Monday, September 10, 2012

Dispatch From The Field: Farmer Joe's Summer Reading

It's been a long time since I've been able to get out a review. I could blame it on the death of my computer, or trying to juggle a full-time job with a full-time garden (& now trying to salvage the seemingly endless harvest...), or I could blame it on the heat of the summer. But one thing I can't blame it on is the books... I've read some amazing books this summer. So here is my long-delayed Summer of Reading List:

The first book I read this summer was In One Person by John Irving. Honestly, it's been a while since I read John Irving, and after reading this one, I don't think I'll wait too long to go back and revisit him. This first-person tale of Billy, who tells the reader the story of his life. Billy went to private, boarding schools in New England, grew up in academia and the theater, and was something of a sexual outlaw, being on the surface bisexual. But since this is John Irving, it's not really that cut-and-dry. This is a fascinating story told in such a living voice I am still thinking about some of the situations in the book, almost as if they happened to a friend of mine. There are truly unforgettable characters in this book: the librarian, first and foremost. Kittredge, the boyhood crush of many, who even as an adult still titillates and frustrates. Elaine, the girlfriend turned best friend. And Billy's Grandpa, who runs a lumber mill during the day, and acts in the community theater by night - as a woman. This is a novel that tackles issues of gender, and our perception of those who do not fit in as we might think they should. This is a novel of small-town America, and how those in larger cities might discount as being parochial and backward. This is a book about the love of books and theater... Humorous, melancholic, and touching, this book is also about growing older and learning to embrace, without apology, who we truly are.
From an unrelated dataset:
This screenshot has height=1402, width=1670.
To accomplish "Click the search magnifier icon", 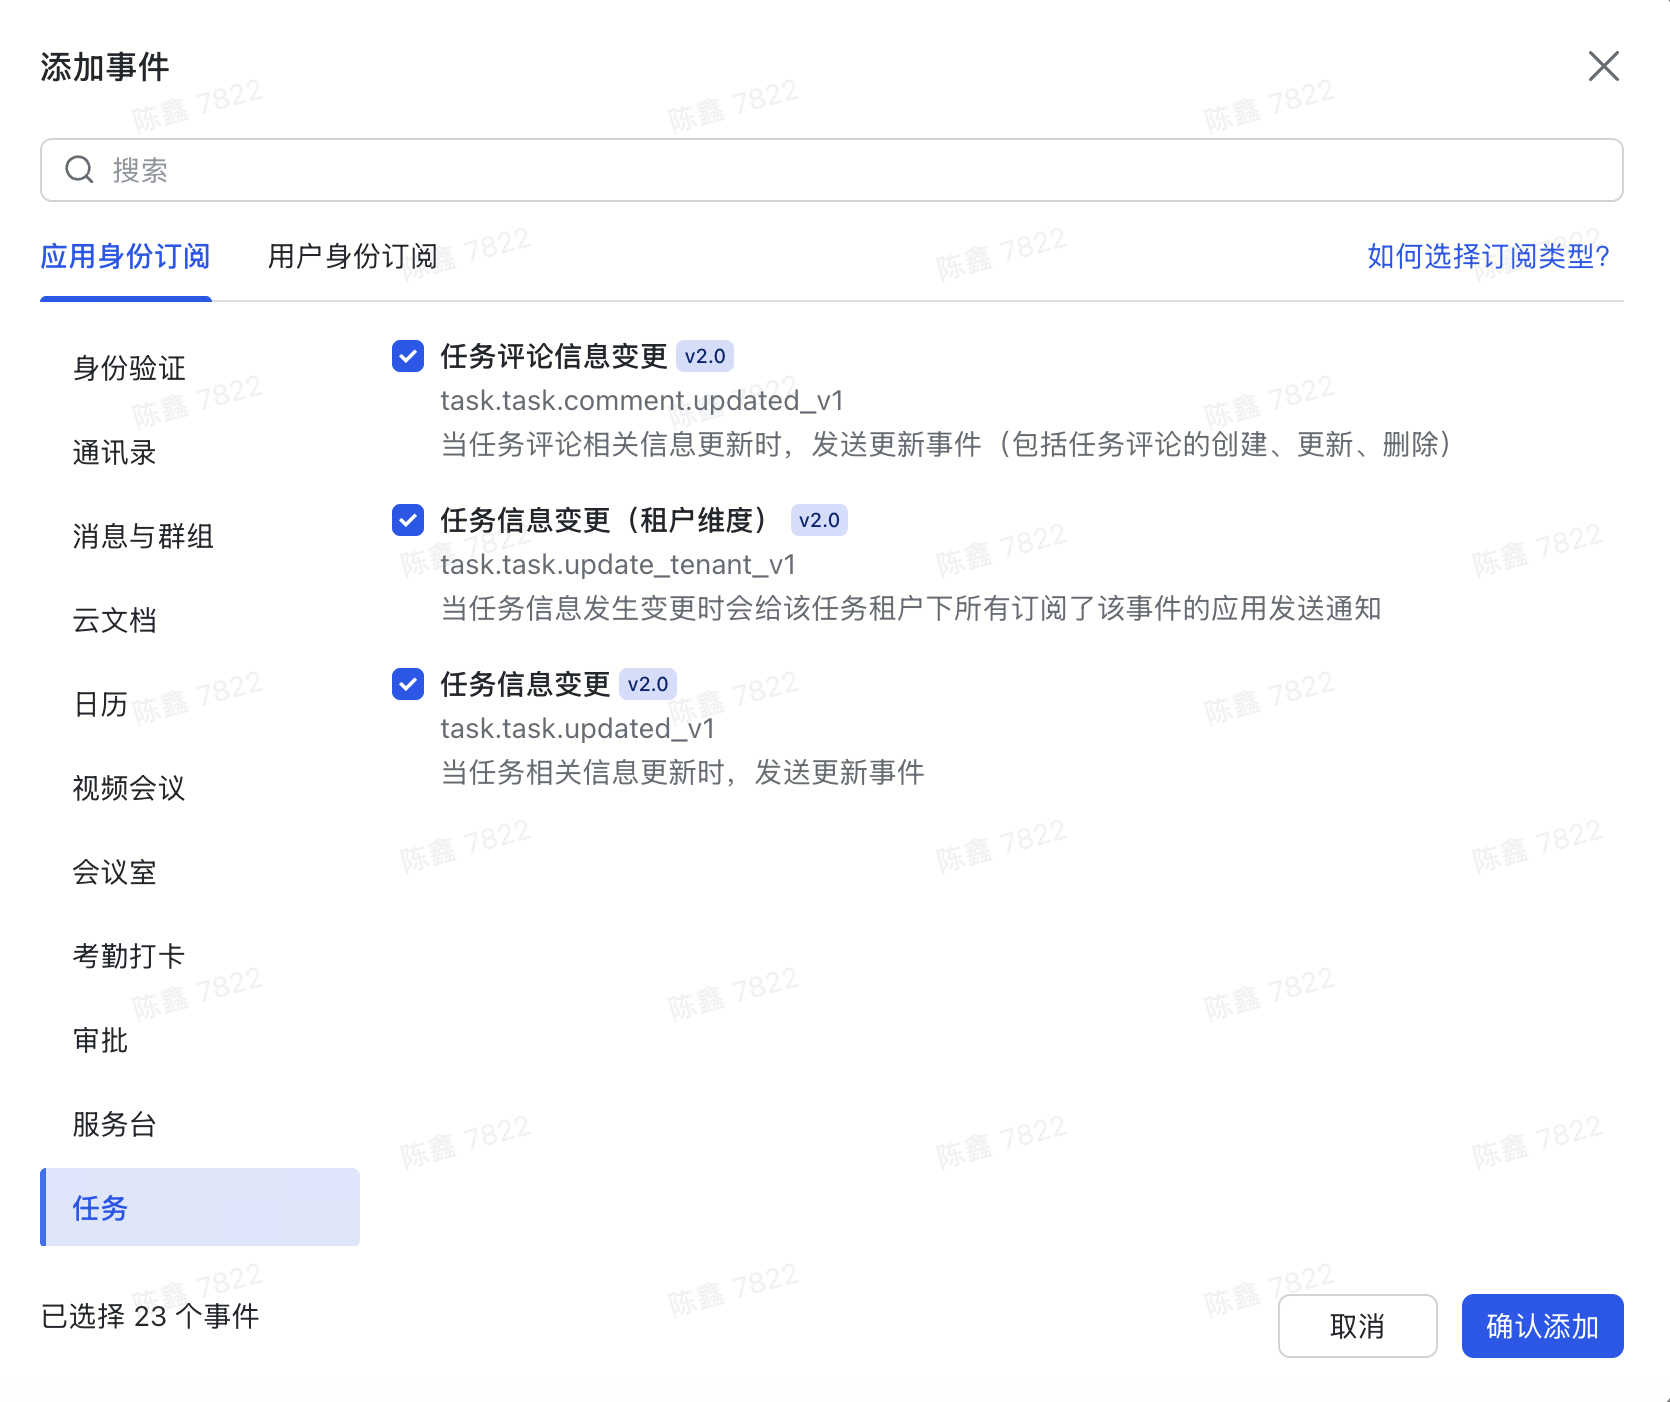I will pyautogui.click(x=79, y=170).
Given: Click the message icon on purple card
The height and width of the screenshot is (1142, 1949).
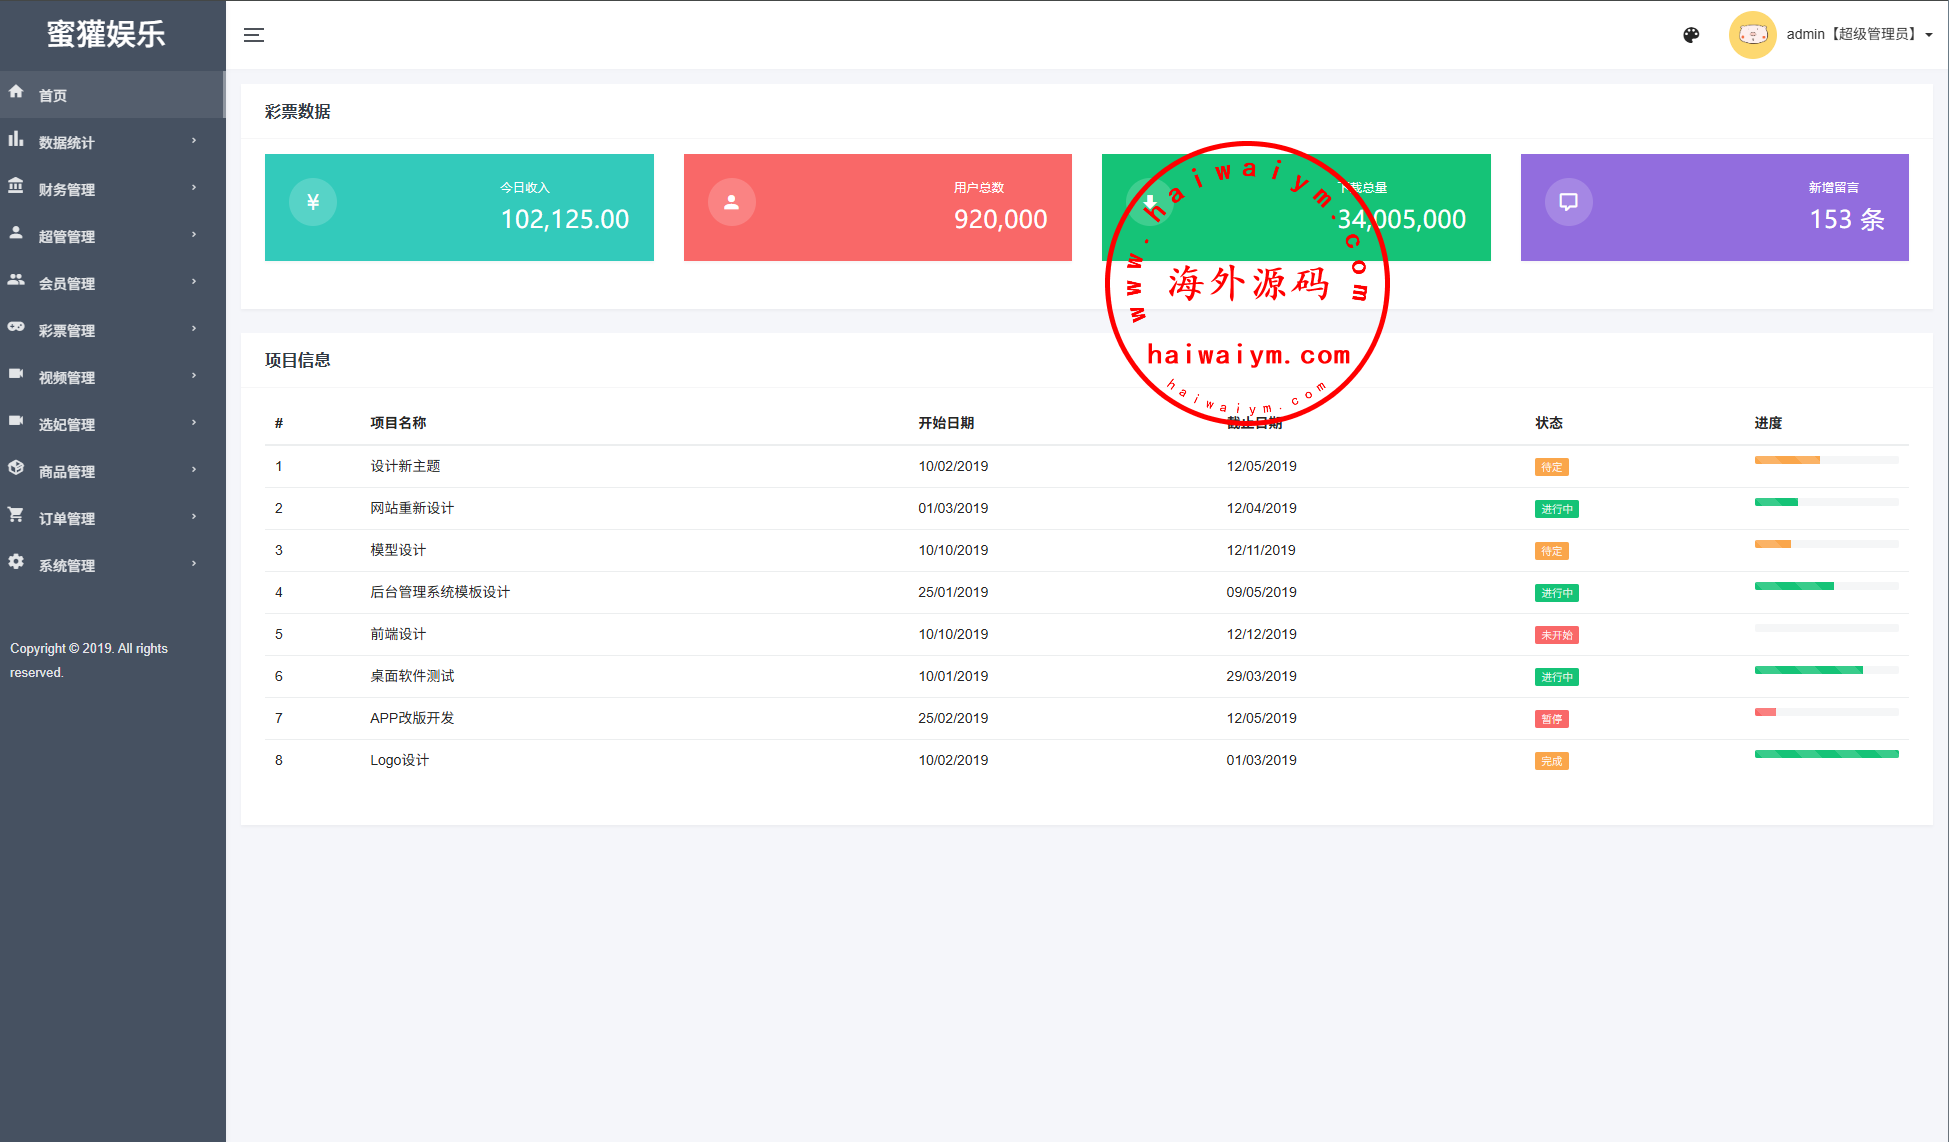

The next book on my list was Victory by Linda Hirshman. It's subtitled "The Triumphant Gay Revolution - How a Despised Minority Pushed Back, Beat Death, Found Love, and Changed America for Everyone." As the title suggests, this is a generally positive, incredibly fascinating look at the Gay Revolution. She traces it from it's infancy around World War II through late last year, and the mixed gains on the Marriage Equality front. While much of this history has been written about before, I don't think I've read such a widely-scoped approach to it. Hirshman really shows how this despised minority banded together, pulled in allies, paid attention to other civil rights movements, and kept on fighting. She also shows that the gay movement has not always been a unified movement of gays, lesbians and their allies. She discusses the conflicting thoughts within the movement, between assimilation and flaunting their otherness. The dramas between women and men, and the inclusion of bisexuals, transgendered, and allies. On top of all that, there were racial and class tensions, and still the differences between city folk and rural folks. Not only is this a thorough and readable history of GLBT America, it's ultimately a breathtakingly hopeful book... A must read!
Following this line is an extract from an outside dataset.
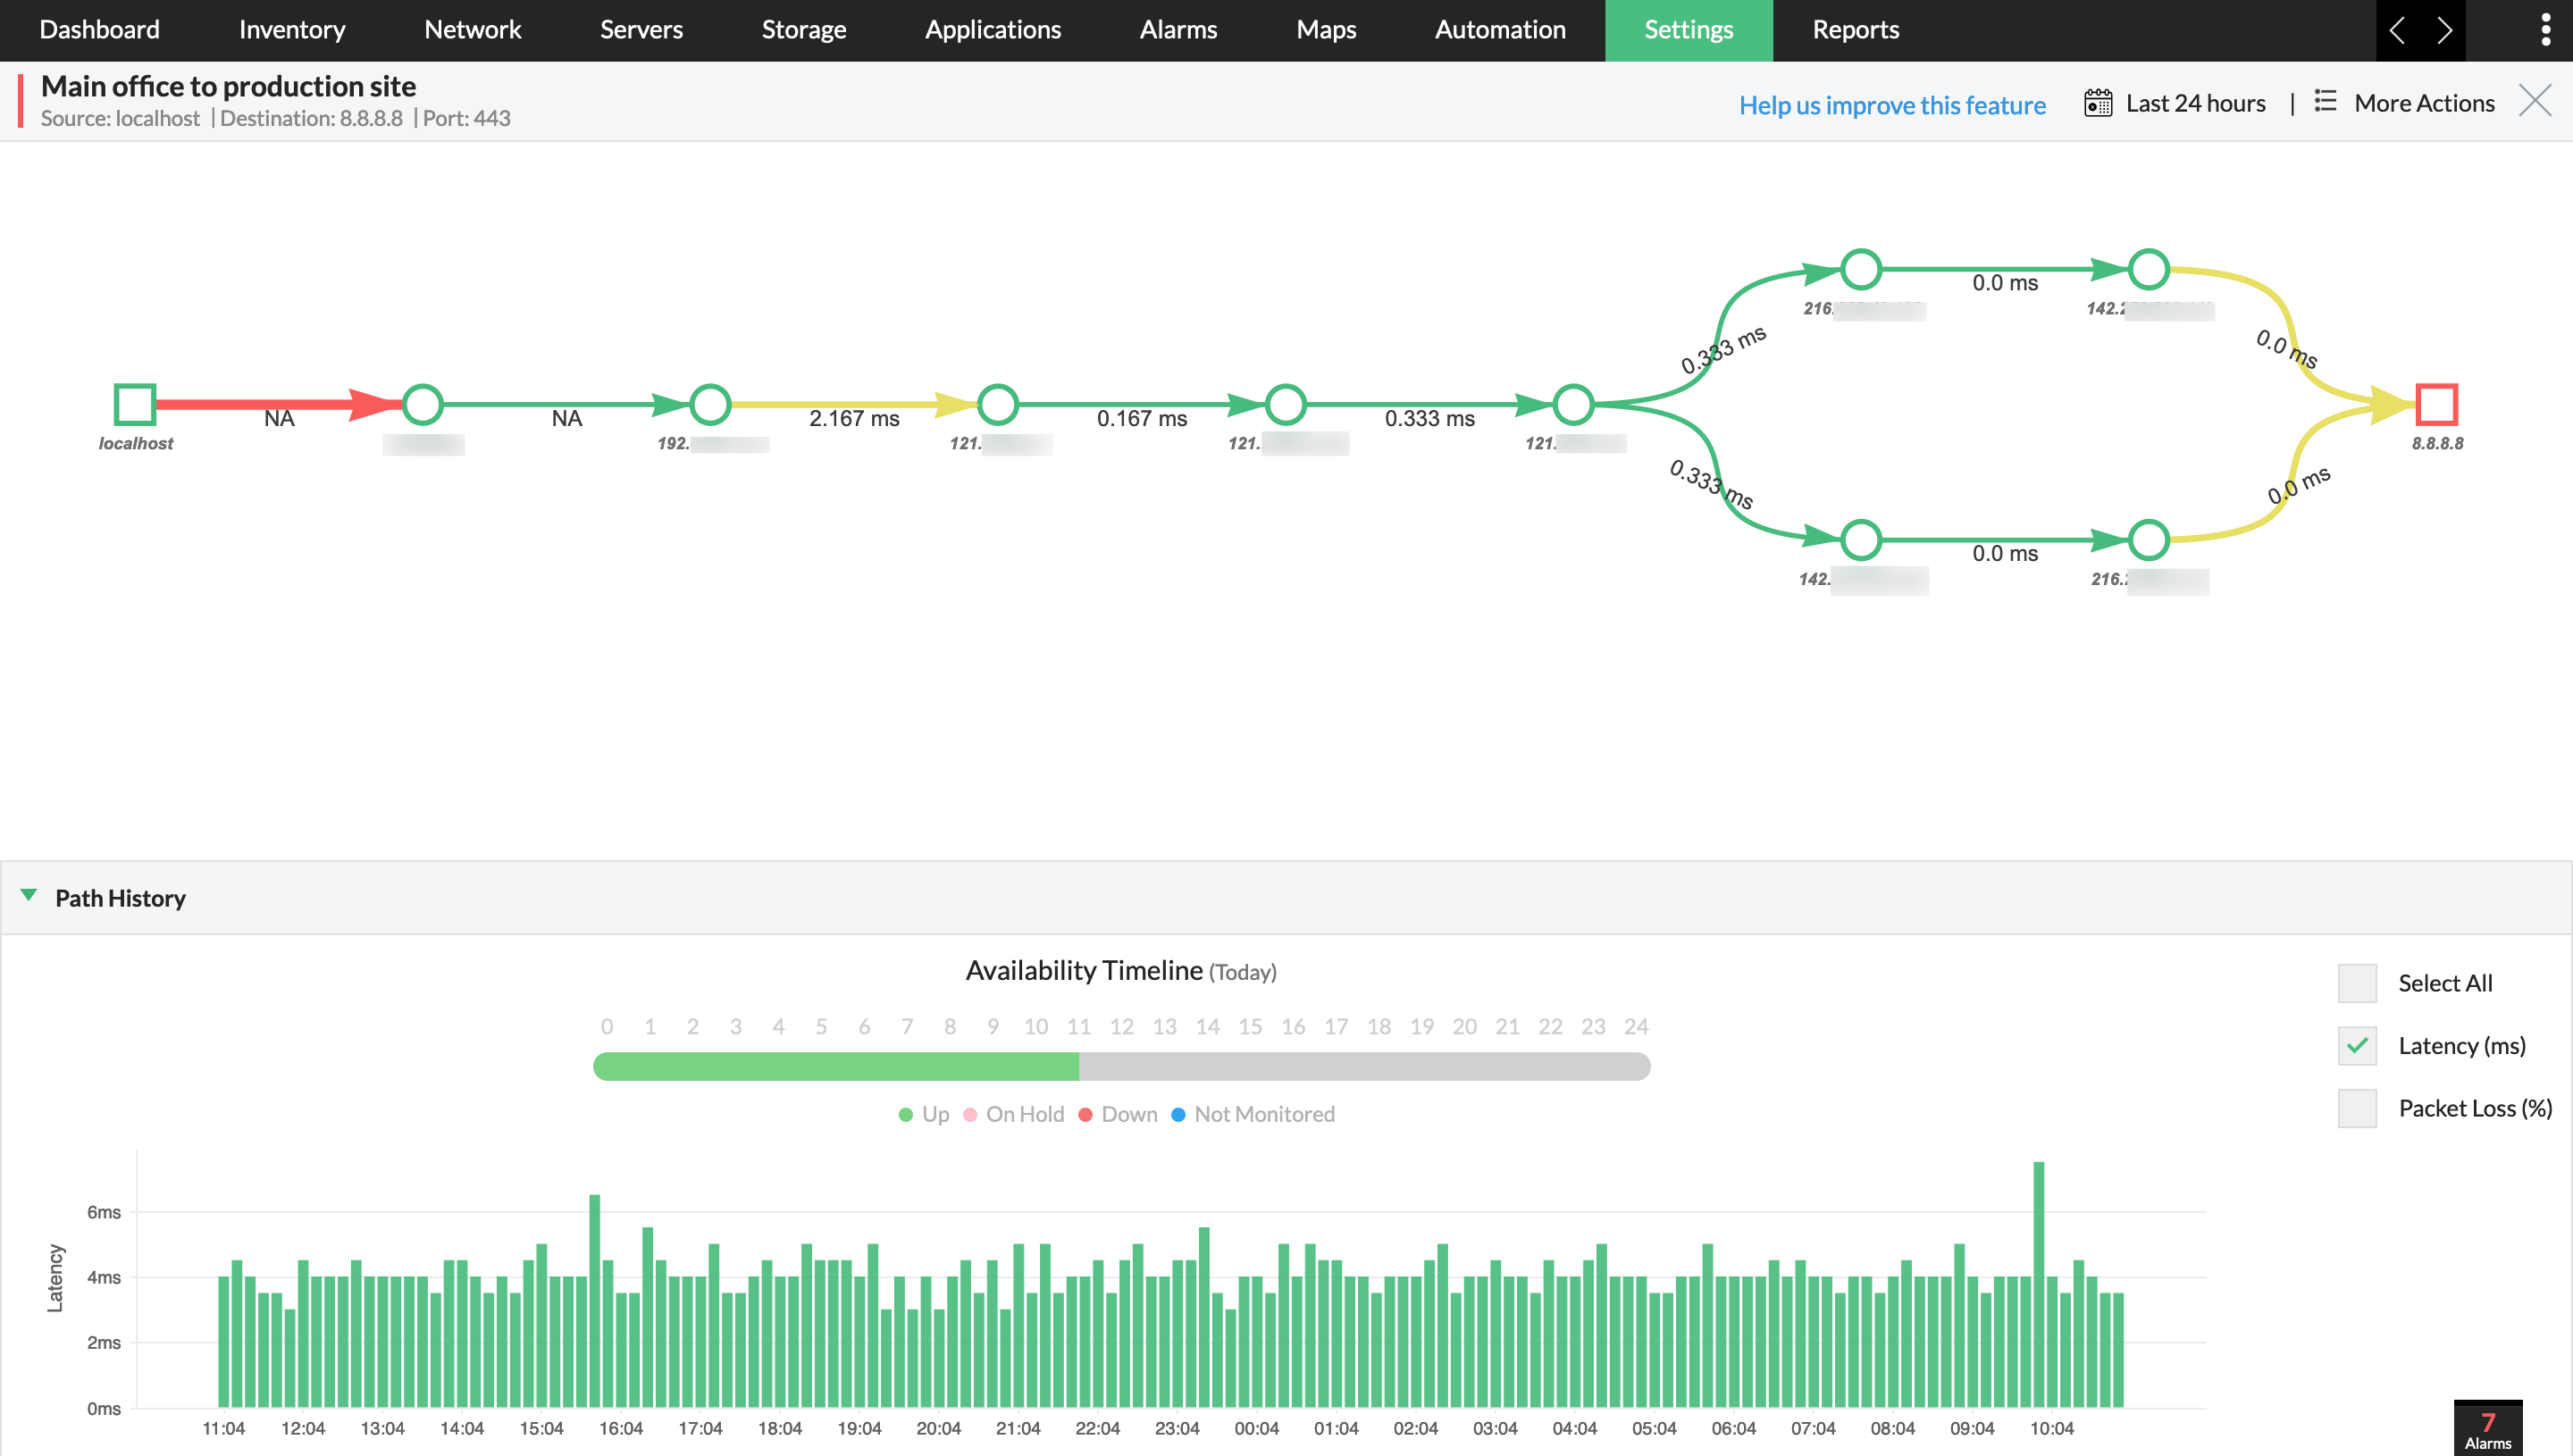Go to the previous nav tabs arrow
The next book I had was something like my vacation book. Only I read it during my lunch hours, and every free moment I had otherwise, because I just couldn't put it down. Beautiful Ruins is one of those books that is the ideal vacation book... not necessarily to read while on vacation, but perhaps to read in lieu of vacation... But that's minimizing it. This book blew me away, made me laugh out loud, made me clap. Yes, actually clap with excitement while sitting on a park bench reading it one day this summer. If you are a friend of mine and happened to run into me while I was reading it, there was a 100% chance I was going to be reading you something from this book. Jess Walter has written what I think is an absolute masterpiece. Gripping, funny, sad, true-to-life, elegantly written, vivid... I couldn't get enough of it and really had a debate with myself once I finished it whether to just start it over again. Beautiful Ruins is a story that starts in 1962 in essentially a backwater Italian town when an American movie star comes to town, saying she's dying. The keeper of the inn where she stays becomes involved in her life, bringing us to modern day Hollywood, where we enter the world of screenwriters and producers... Trust me, it's going to suck you in. You're going to love every single word of it, and you're not going to want it to end. Even writing about it makes me want to sit back down and delve back into the incredible worlds Walter brings alive. I think it's going to be hard for another book to top this one this year for me.

Which brings us to Capital by John Lanchester. I started this book while I was actually on vacation, which coincided with the start of the Summer Games in London. Capital takes place in the City of London a few years ago. Specifically, the bulk of the action takes place on Pepys Road, one street in London, whose residents have been receiving increasingly disturbing postcards, dvd's and letters saying "We Want What You Have" and each being a photograph of the recipient's home. John Lanchester tells this story through the lives of each of his main characters, a cast of about a dozen. It's actually quite easy to keep track of these characters, as Lanchester does an amazing job of telling the story through their own voices.  It's a big book, and thankfully so... there's so much more to the story than the blurb on the back suggests... Truly a wonderful novel.